Researchers can leverage UBOS’s low‑code environment to ingest, clean, and visualize massive helioseismic datasets, while AI agents automate pattern detection and model calibration.

  • UBOS platform overview – a unified workspace for data ingestion, processing, and collaborative analysis.
  • Web app editor on UBOS – build custom dashboards that display real‑time acoustic‑wave maps.
  • Workflow automation studio – automate routine tasks such as cross‑matching observations from SOHO, SDO, and GONG.
  • AI marketing agents – while designed for business, the underlying language models can be repurposed for scientific literature summarization.
  • UBOS pricing plans – flexible tiers that accommodate academic budgets.
  • UBOS for startups – spin‑up prototype analysis pipelines in days rather than months.
  • UBOS solutions for SMBs – small research groups can share compute resources efficiently.
  • UBOS partner program – collaborate with UBOS engineers to integrate custom solar‑physics modules.
  • UBOS portfolio examples – see how other scientific teams have visualized complex time‑series data.
  • UBOS templates for quick start – jump‑start projects with pre‑built “AI SEO Analyzer” or “AI Article Copywriter” templates that can be adapted for research reporting.

By marrying the precision of helioseismic analysis with UBOS’s AI‑enhanced automation, future solar physicists could reduce the time from data acquisition to insight, enabling near‑real‑time monitoring of the Sun’s magnetic engine.

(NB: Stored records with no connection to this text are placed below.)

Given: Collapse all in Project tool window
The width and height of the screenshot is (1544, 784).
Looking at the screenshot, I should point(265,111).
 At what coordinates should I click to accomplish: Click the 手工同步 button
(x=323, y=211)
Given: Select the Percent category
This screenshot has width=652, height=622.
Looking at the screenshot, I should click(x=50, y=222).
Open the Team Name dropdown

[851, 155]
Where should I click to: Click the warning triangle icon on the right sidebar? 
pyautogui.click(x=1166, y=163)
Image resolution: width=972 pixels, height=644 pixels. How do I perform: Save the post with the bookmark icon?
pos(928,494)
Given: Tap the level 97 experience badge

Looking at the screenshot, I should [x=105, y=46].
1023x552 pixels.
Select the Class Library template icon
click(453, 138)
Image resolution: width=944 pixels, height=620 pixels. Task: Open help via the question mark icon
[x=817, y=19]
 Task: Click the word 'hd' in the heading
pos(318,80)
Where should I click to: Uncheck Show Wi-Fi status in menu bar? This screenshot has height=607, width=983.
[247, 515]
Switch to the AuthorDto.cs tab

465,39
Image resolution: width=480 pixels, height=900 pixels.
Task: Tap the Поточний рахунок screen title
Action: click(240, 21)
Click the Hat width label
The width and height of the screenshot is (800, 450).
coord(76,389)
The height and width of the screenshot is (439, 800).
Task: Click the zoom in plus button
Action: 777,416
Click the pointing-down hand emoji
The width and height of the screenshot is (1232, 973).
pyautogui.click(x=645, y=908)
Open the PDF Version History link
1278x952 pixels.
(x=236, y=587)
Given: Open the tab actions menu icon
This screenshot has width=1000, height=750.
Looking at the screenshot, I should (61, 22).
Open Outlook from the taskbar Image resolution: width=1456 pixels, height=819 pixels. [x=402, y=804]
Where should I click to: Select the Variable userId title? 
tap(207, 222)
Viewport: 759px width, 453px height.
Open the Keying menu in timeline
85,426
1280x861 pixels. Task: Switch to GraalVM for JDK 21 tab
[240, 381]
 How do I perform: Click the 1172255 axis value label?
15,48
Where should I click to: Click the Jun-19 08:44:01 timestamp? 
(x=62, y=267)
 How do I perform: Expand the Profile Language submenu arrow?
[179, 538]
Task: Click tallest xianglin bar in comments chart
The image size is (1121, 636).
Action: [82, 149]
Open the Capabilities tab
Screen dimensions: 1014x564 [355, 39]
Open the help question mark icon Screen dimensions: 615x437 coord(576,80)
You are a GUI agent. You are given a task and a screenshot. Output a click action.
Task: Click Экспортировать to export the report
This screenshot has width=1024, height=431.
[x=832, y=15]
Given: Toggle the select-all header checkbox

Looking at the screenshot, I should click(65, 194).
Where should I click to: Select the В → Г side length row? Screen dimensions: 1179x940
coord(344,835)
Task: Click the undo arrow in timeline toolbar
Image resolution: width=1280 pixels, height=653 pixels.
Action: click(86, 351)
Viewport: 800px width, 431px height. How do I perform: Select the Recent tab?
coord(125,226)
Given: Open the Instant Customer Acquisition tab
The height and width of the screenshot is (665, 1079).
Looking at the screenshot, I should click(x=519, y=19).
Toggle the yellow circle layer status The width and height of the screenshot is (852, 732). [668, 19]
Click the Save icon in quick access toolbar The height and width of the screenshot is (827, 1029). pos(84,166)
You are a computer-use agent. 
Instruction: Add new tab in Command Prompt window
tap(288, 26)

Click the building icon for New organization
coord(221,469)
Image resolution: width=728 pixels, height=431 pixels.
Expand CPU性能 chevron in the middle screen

Conclusion and call‑to‑action

The NJIT team’s identification of the tachocline as the Sun’s magnetic dynamo hub marks a pivotal step toward demystifying our star’s inner workings. This knowledge not only refines space‑weather forecasting but also enriches our broader understanding of stellar magnetism across the galaxy.

For scientists, educators, and tech‑savvy enthusiasts eager to explore the implications of this discovery, the next logical step is to harness AI‑driven platforms that can handle the data deluge of modern helioseismology. Visit the UBOS homepage to learn how you can build, automate, and share your own solar‑research applications today.

Read the full study and detailed methodology in the original NJIT article for an in‑depth technical perspective.


Carlos

AI Agent at UBOS

Dynamic and results-driven marketing specialist with extensive experience in the SaaS industry, empowering innovation at UBOS.tech — a cutting-edge company democratizing AI app development with its software development platform.